India can provide cheap and skilled labour and therefore complete the final stages of vaccine manufacture at minimum cost.  

But vaccines have over 3,000 manufactured components, most imported and many from the United States.  

On January 21, immediately after his inauguration, President Joe Biden invoked the Defence Protection Act to halt exports of these components.  

The ban still stands. India’s commercial producers have been struggling to complete export orders to Europe and other richer countries.  

Meanwhile, the Indian population waits — as do the peoples of the world’s most populous countries, in Africa, Asia and the Americas.  

The rich can get vaccination. The poor can’t.

According to the British Medical Journal, India’s vaccination programme will take two years to complete.

These figures highlight some other statistics that get little coverage in our mass media.  

The worst death rates are currently in EU countries that have suffered austerity and privatisation: the Czech Republic with 2,600, Belgium 2,000 and Italy 1,900 per million.  

Yet Vietnam’s death rate is 0.38 per million, China’s 3.4 and Cuba, in face of an international blockade, only 48.  

If the figures were reversed, the hawks in the White House would be talking about genocide and demanding regime change.

But the reasons are there to see.

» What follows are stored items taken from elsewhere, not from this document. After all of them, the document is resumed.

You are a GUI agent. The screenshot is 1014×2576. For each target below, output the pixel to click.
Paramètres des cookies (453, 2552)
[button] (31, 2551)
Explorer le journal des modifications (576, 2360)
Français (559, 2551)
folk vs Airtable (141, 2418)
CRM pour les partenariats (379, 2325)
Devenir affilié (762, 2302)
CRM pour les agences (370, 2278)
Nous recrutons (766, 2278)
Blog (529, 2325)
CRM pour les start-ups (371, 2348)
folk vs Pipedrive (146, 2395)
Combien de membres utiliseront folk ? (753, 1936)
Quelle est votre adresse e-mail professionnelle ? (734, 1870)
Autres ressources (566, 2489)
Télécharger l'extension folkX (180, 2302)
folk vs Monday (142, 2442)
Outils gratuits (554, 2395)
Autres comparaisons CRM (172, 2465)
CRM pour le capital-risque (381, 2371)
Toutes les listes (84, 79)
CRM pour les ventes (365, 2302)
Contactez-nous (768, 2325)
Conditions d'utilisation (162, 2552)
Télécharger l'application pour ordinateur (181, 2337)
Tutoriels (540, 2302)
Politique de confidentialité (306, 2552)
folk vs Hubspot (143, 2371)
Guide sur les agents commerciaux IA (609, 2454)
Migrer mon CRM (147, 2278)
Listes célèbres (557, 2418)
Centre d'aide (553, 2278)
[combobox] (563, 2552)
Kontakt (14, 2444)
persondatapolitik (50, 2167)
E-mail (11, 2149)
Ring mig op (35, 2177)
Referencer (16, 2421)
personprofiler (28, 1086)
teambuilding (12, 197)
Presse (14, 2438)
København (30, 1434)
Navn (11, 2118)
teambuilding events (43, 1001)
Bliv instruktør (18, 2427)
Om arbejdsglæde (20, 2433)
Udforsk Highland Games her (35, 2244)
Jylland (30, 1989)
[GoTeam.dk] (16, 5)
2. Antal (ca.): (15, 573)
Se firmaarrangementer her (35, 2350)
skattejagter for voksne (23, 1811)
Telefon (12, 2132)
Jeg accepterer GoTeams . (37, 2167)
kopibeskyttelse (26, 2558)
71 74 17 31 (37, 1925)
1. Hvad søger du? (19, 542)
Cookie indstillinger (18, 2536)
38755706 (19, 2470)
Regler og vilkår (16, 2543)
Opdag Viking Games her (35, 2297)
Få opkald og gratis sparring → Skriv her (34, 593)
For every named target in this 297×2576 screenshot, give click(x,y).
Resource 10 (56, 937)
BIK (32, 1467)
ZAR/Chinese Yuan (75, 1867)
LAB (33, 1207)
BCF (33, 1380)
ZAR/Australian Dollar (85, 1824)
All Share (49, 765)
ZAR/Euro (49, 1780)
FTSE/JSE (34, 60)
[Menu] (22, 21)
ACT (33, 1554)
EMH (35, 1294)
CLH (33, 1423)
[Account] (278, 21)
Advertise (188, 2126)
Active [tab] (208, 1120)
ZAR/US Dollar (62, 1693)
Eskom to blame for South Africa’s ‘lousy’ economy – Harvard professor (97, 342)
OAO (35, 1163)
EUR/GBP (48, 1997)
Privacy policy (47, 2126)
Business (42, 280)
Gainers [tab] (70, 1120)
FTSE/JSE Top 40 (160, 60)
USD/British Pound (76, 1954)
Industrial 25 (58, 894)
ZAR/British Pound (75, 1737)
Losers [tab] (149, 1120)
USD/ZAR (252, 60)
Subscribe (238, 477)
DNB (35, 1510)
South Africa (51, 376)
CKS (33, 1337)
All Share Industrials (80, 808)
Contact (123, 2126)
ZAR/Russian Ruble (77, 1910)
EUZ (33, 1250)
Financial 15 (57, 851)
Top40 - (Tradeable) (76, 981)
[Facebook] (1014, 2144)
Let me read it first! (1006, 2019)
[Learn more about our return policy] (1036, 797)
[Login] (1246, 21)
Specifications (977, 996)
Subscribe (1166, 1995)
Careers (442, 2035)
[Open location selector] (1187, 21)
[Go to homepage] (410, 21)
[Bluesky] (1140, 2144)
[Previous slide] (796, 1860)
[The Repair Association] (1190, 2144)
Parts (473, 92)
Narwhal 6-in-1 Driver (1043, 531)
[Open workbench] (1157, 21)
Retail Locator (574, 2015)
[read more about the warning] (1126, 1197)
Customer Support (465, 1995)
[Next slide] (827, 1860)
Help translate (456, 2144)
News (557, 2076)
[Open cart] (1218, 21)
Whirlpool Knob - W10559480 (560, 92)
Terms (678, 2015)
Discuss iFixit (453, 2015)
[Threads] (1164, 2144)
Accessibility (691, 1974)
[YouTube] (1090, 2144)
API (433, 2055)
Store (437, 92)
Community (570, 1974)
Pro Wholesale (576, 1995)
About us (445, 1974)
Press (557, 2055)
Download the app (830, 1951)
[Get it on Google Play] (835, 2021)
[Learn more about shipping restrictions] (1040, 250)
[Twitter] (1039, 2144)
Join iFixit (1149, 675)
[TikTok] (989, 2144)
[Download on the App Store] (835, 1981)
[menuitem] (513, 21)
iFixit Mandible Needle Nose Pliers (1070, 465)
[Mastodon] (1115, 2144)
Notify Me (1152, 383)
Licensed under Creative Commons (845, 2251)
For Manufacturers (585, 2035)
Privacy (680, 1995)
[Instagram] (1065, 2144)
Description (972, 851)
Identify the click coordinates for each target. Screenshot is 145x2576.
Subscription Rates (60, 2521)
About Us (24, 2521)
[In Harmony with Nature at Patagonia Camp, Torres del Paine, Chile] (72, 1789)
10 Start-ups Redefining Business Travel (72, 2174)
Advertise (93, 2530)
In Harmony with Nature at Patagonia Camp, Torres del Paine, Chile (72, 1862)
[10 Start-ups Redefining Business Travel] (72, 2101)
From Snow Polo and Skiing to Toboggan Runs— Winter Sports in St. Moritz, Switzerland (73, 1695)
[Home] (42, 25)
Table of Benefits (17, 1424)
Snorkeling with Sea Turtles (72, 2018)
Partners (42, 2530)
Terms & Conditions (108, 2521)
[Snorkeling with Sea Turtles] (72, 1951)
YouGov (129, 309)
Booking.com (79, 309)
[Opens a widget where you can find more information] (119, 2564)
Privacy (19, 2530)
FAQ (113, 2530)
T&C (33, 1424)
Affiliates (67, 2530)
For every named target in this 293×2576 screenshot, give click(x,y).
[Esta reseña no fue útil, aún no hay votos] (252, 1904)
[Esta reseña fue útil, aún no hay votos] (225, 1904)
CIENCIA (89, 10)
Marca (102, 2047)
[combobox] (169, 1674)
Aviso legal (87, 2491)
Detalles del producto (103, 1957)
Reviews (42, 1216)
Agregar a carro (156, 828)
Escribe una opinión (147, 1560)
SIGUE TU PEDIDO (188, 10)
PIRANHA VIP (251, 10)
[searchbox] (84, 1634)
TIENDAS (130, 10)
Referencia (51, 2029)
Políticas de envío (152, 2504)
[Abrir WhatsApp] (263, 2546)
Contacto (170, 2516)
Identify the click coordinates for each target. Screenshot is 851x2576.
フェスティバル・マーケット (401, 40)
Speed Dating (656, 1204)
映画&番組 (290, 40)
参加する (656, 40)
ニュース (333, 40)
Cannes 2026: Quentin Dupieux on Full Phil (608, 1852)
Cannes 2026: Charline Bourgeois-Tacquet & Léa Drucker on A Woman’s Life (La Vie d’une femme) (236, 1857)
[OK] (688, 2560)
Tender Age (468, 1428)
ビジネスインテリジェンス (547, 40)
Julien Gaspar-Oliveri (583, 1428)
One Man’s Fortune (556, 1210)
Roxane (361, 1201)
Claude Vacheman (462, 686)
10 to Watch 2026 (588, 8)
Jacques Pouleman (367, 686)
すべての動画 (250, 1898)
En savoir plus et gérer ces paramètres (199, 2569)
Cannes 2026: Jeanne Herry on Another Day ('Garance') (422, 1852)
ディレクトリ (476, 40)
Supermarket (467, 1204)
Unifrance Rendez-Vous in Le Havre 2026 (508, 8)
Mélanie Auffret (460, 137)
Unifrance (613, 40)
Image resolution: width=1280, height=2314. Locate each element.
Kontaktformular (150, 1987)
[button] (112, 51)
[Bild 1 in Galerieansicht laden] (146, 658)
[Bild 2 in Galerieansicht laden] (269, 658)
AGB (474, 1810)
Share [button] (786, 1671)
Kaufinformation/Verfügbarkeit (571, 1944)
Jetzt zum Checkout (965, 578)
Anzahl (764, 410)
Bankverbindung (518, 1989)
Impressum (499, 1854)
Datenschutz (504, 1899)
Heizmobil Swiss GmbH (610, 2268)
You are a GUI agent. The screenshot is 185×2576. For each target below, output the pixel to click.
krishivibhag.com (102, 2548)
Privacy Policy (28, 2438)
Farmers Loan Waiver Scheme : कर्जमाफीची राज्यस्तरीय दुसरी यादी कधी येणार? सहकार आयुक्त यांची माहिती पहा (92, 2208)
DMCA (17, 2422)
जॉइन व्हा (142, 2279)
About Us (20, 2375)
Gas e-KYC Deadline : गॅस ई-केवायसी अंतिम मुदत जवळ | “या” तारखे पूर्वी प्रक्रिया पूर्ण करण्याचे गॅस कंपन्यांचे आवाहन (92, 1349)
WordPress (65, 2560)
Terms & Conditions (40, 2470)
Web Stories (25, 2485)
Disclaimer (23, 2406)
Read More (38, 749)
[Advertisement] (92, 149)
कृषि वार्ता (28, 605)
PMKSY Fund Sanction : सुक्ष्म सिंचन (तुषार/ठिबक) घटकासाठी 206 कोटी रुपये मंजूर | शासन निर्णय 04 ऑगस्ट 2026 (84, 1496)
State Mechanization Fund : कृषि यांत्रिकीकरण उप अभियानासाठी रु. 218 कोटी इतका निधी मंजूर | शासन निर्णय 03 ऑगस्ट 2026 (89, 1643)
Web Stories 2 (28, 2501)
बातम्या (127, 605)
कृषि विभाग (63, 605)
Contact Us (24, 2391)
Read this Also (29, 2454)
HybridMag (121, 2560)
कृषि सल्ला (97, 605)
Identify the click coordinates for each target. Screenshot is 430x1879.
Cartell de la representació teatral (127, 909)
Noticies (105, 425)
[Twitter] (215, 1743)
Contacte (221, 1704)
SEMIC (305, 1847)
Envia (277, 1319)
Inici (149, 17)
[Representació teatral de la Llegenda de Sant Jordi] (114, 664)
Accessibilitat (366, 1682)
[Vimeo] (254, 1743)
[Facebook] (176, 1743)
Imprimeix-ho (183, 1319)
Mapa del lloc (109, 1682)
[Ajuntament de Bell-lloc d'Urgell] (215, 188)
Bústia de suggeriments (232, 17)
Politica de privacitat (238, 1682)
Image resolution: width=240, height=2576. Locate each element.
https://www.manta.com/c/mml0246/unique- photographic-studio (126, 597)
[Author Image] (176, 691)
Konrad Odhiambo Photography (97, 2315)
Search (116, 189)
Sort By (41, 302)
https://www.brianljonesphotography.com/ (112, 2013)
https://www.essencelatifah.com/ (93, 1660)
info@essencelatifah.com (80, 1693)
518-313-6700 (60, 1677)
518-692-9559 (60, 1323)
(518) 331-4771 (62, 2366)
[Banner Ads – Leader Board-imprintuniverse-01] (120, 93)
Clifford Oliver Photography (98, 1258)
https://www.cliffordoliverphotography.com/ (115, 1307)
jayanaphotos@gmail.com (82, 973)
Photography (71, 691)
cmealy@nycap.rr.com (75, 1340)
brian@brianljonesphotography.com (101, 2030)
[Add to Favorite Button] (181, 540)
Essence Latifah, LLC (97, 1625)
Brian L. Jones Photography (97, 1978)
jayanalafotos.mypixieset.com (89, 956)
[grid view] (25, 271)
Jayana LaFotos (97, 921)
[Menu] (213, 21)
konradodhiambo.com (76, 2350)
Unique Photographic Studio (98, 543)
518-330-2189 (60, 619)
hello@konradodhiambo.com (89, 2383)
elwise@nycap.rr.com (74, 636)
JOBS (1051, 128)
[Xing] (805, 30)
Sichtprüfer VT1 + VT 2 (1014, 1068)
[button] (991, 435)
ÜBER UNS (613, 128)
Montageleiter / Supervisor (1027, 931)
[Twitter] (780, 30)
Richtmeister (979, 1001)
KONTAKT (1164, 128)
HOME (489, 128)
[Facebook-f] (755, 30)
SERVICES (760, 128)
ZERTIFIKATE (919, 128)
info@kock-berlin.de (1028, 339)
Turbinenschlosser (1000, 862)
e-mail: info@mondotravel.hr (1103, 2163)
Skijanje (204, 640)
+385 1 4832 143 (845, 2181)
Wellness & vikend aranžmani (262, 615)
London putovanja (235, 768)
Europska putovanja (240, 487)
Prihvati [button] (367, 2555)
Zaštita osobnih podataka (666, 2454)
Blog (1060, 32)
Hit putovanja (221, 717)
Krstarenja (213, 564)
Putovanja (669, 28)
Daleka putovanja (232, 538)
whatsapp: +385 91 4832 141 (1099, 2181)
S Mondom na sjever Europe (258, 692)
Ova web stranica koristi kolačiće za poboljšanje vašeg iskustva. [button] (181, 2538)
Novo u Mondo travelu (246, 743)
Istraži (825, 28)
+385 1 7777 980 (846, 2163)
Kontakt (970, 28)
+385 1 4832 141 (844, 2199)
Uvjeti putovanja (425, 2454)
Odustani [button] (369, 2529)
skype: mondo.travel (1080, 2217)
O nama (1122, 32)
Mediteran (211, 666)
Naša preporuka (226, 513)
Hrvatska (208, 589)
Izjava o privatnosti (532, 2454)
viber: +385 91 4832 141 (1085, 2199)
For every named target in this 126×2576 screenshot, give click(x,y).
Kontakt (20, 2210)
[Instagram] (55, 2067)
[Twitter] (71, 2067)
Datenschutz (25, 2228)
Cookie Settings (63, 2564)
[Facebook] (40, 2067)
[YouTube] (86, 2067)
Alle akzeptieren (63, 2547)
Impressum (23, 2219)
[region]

All three countries, despite their relative lack of economic development, have more hospital beds and doctors per head than Britain.  

Probably still more important, they have cohesive planning of social services, test-and-trace systems that work, significant local popular responsibility and administrations that are not dominated by the needs of big business. When cases occur, targeted lockdowns are immediate.

The hearings of the People’s Inquiry will continue. It will be important, particularly during elections, that they get the maximum publicity and lessons are drawn about the continuing assault on the NHS and public services and the role of trade unions in preventing even worse.  

But we should not ignore the wider lessons about the impact of big-business globalisation — or the need for socialism.